L'entreprise privée est guidée par sa logique à laquelle doit répondre celle de l'État, garant de l'intérêt général. Mais, pourvu que les objectifs de la politique économique ne soient pas une transformation radicale des rapports de propriété : "la socialisation de la propriété

privée contrevient incontestablement à la lettre et à l'esprit de la Shari’a".1 L'Islam encourage plutôt la complémentarité, le partenariat et la coopération dans un esprit de saine compétition.

3.3- Les restrictions à la propriété

La propriété toute relative reconnue est soumise à certaines restrictions destinées à prévenir les dépassements rejetés par l'Islam. Ces dernières concernent l'utilisation de la propriété ou l'usage fait du revenu en résultant. Elles s'adressent aux deux formes de propriété, privée et publique ; de toute manière, il n'a pas été proposé de délimitation claire des domaines.

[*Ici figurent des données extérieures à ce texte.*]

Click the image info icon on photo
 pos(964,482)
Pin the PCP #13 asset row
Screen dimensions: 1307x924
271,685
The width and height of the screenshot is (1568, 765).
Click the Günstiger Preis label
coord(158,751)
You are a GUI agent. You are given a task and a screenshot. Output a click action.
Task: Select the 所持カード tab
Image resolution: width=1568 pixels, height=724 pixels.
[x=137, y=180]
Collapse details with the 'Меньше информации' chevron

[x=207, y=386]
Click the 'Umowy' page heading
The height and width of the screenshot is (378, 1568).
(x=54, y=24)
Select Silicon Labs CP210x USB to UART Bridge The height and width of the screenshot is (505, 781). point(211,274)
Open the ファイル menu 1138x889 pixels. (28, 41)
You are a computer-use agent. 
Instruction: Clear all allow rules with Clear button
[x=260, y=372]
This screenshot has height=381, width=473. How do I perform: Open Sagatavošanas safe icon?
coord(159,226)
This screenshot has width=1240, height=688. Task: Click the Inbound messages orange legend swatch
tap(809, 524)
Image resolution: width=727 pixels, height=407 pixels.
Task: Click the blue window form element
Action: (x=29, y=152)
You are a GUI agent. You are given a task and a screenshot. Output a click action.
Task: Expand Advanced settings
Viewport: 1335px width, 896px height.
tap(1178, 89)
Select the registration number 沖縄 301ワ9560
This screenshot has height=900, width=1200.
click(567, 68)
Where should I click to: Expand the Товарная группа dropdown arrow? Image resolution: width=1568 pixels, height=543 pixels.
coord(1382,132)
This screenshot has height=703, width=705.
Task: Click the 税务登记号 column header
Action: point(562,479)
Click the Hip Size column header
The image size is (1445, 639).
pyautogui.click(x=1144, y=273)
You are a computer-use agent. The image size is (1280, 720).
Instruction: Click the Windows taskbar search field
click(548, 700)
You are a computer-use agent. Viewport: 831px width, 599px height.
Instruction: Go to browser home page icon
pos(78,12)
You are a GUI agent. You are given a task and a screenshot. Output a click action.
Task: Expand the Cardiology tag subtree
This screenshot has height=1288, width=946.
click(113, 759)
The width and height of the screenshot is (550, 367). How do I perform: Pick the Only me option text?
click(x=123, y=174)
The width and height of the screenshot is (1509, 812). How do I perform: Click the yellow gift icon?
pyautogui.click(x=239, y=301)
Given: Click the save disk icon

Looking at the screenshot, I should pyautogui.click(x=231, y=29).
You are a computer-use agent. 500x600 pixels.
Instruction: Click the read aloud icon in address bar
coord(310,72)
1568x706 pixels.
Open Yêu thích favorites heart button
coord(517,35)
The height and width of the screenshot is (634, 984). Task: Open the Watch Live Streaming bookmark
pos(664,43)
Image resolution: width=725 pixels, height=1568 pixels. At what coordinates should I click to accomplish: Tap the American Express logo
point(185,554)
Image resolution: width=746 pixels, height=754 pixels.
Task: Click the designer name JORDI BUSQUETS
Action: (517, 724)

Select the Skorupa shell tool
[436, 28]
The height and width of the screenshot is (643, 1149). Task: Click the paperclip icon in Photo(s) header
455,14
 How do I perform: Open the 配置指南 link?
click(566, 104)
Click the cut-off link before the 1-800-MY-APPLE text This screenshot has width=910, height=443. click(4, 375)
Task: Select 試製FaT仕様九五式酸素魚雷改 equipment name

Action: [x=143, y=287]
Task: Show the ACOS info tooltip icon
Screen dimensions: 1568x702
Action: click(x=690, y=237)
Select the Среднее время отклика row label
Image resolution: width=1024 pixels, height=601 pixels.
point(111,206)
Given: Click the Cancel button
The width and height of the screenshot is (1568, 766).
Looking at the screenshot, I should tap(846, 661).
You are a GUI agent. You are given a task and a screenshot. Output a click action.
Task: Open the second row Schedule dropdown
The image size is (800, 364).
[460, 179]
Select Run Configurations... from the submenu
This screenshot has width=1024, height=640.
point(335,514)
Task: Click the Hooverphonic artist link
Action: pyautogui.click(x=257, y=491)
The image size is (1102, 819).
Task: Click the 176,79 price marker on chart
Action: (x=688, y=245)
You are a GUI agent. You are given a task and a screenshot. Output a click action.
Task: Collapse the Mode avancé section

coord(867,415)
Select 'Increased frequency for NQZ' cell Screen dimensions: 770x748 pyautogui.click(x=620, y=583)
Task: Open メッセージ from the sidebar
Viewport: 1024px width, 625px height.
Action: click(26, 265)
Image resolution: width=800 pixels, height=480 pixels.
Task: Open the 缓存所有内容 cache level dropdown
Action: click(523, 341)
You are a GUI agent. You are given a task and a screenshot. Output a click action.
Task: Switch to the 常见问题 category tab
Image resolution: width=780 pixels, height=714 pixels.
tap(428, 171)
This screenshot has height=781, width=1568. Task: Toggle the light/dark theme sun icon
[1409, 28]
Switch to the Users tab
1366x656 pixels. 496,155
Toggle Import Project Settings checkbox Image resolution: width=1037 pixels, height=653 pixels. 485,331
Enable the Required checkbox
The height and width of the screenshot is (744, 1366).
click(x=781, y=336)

Il s'agit certainement de ne pas s'écarter du respect du code de conduite et de la finalité de la Shari’a.

Ces restrictions sont la conséquence de l'impératif social auquel est assujetti l'usufruit de la propriété: les principes d'intérêt public (maslaha) et de justice dans la communauté musulmane obligent les propriétaires à tenir compte de l'équilibre social et à accepter des limites à l'usage individuel de leurs biens.2 Tant que la propriété privée n'entre pas en conflit avec le bien public, il est possible d'en jouir pleinement.

L'Islam a exclu, à cet effet, du cadre de la propriété privée tout ce qui est indispensable à l'ensemble des membres de la société et qui ne peut être fructifié ou exploité par l'effort individuel. Le but est de contrecarrer la mainmise sur les richesses par un nombre limité d'individus au détriment de toute la communauté. Dans ce cas, l'Islam permet l'expropriation de la propriété privée et sa transformation en propriété collective si l'intérêt général l'exige.

L'établissement de contraintes et de devoirs à la propriété est motivé par le souci d'assurer la justice sociale, de diminuer les fortes disparités entre les revenus, de mettre des barrières à l'accumulation improductive ou à la dissipation des biens, de lutter contre la concentration des richesses entre les mains d'une minorité et, par là même, déposséder le capital de toute possibilité de domination et d'exploitation des individus démunis ou à faible revenu.